There is no doubt that he screwed up badly on Sunday, apology or no apology. It is no exaggeration to say that at that speed, contact might have been fatal. When wheels touch, cars can go airborne and once that happens you are to some extent in the lap of the gods.

A driver’s head is exposed and as we saw with Felipe Massa in Hungary last year, it does not require much in the way of debris to cause serious damage.

Michael was clearly in the wrong. As Rubens said, you pick a line and stick to it. You do not drift progressively further over towards your rival, and certainly not when he has pulled up alongside you with a wall on the other side of him. But it was his complete lack of contrition afterwards that really stuck in the craw.

“We know certain drivers have certain views, and then there’s Rubens,” he said as if the Brazilian was merely getting upset because of their history together at Ferrari.

That arrogance was tolerated, even excused, when he was winning races. It was part of the whole package. Now that he is being regularly shown up by his younger team-mate and compatriot, Nico Rosberg, such lapses of character will not wash.

Until he made his apology, the calls for him to quit immediately were shrill.

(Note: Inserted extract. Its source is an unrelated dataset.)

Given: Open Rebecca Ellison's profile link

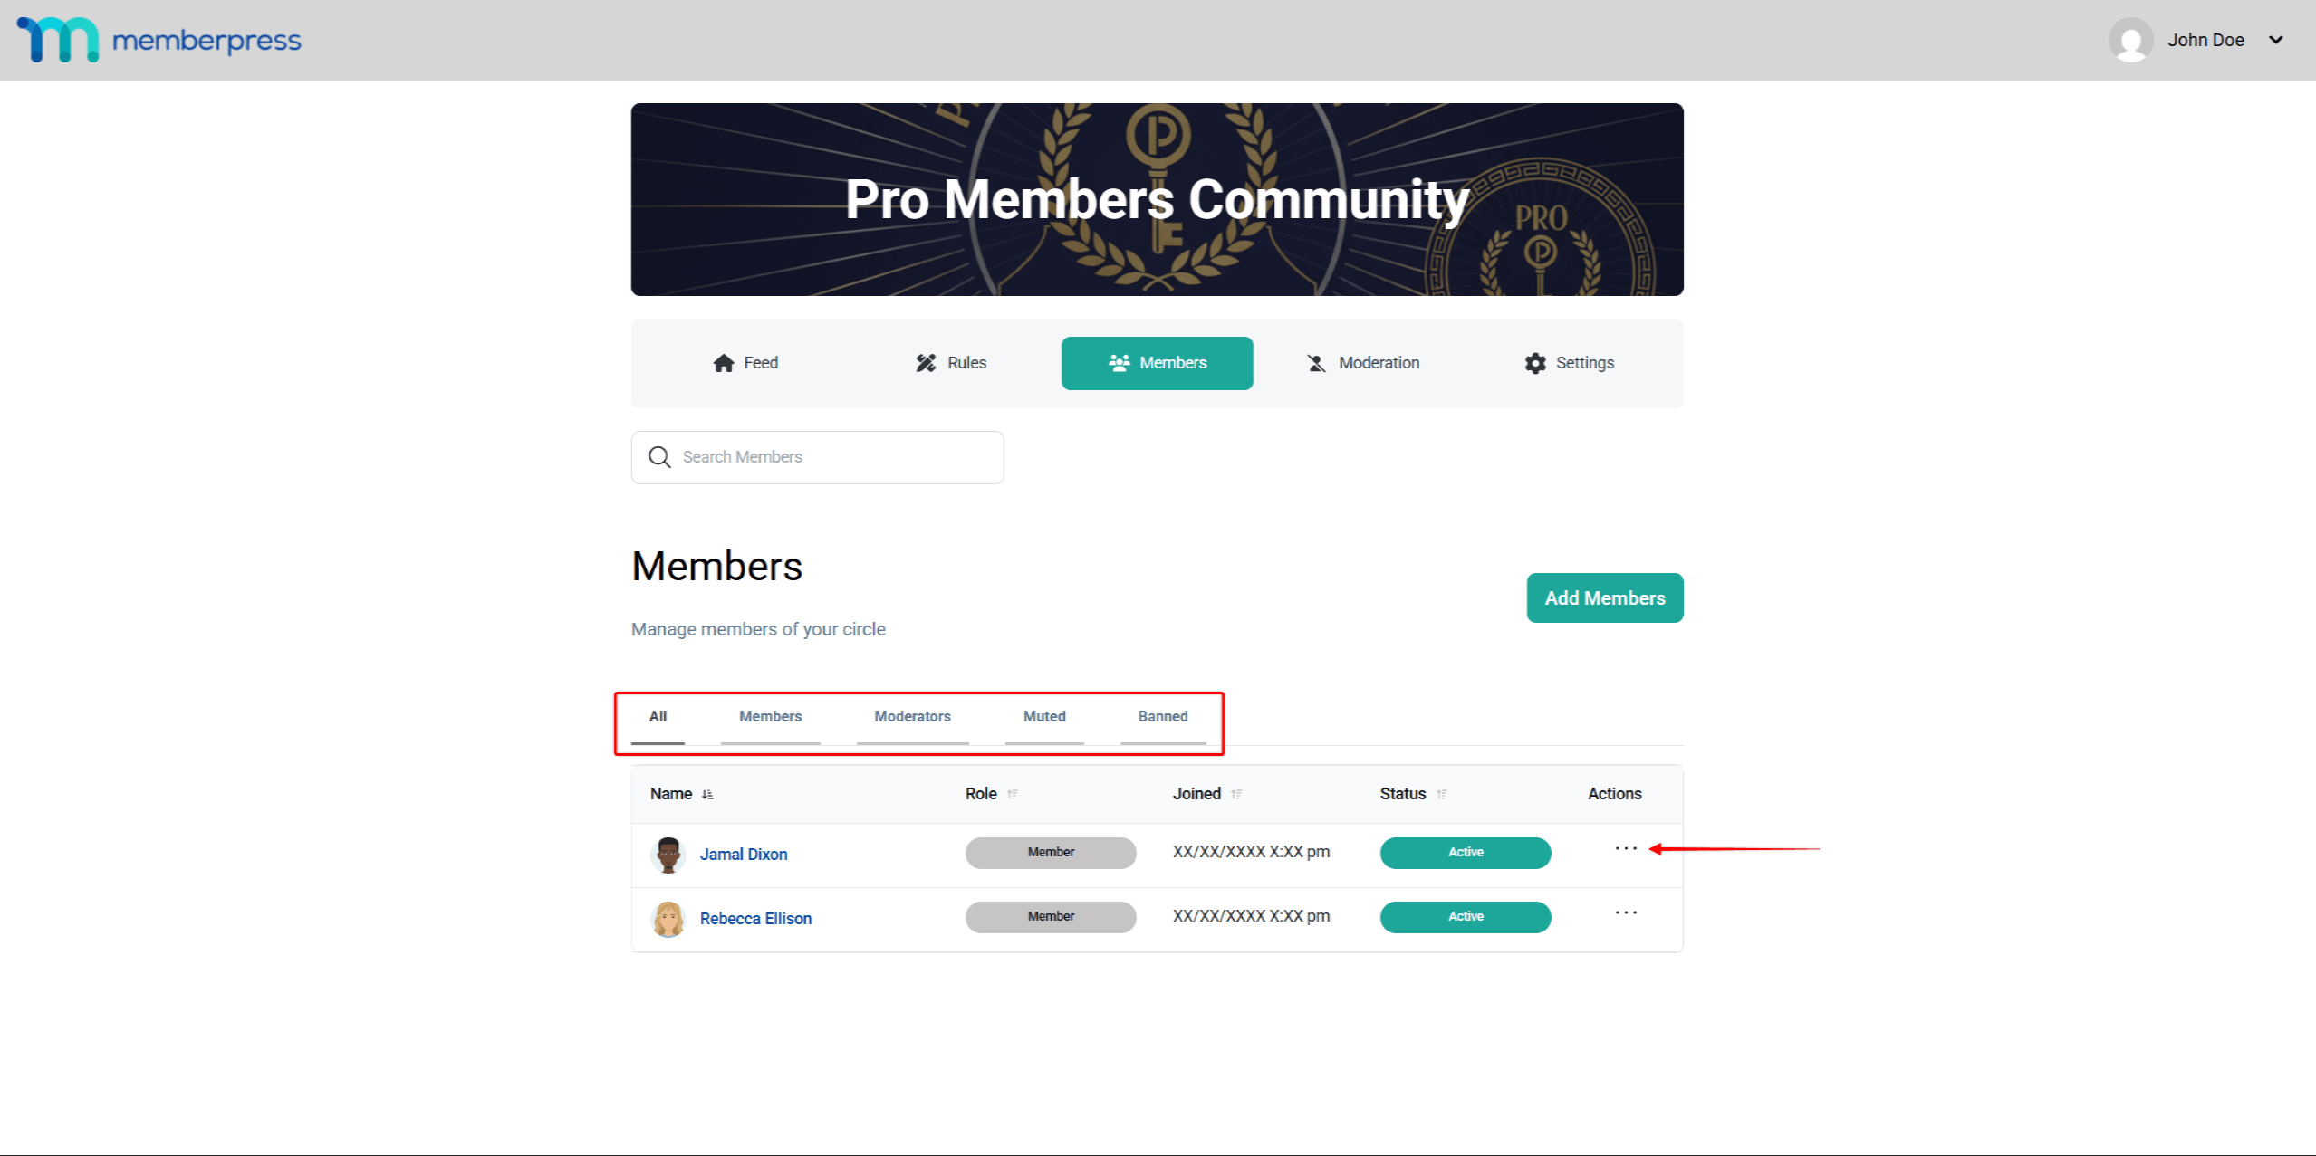Looking at the screenshot, I should (x=755, y=919).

I wonder whether his mea culpa will make any difference.

Personally I do not subscribe to the view that he should be hounded out now. He is not the worst driver on the grid and if he believes he still has one big punch left in him, and someone is willing to pay him to deliver it, he can make his own mind up about how long he should continue.

But he should be warned; if he chooses to stay, episodes such as the one we saw on Sunday will badly damage his legacy. An apology was a start, but he has a way to go before he can be considered a true champion in every sense of the word.


28 July 2010

Schumacher Should Put Up or Shut Up

The consensus among Schumacher fans is that after three years in the wilderness, and with the lack of in-season testing, the former world champion deserves to drive a car in which he feels comfortable before we can write him off.

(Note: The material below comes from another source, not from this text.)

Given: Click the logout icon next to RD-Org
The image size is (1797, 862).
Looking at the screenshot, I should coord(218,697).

My own view, which is what I said before the campaign started, is that we owed him half a season to get used to the new machines and we have now reached that point. 

Schumacher knows how to develop a car and he has now had time to influence things. With nine races to go it is time for Michael to put up or shut up.

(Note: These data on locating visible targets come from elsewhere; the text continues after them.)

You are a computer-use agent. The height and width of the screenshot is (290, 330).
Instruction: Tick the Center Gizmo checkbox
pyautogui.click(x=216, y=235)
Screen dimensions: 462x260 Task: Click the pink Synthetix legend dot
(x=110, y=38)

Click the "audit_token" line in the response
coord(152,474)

I don't think he should be winning races in his Mercedes but he should certainly be expecting by now to be matching, or bettering, team-mate Nico Rosberg if he is still world champion material. That has to be the minimum requirement.

We have just seen Lance Armstrong whimper out of his last Tour de France. It would be awful to think that we might be one and a half seasons away from seeing Michael do the same in a sport he once owned.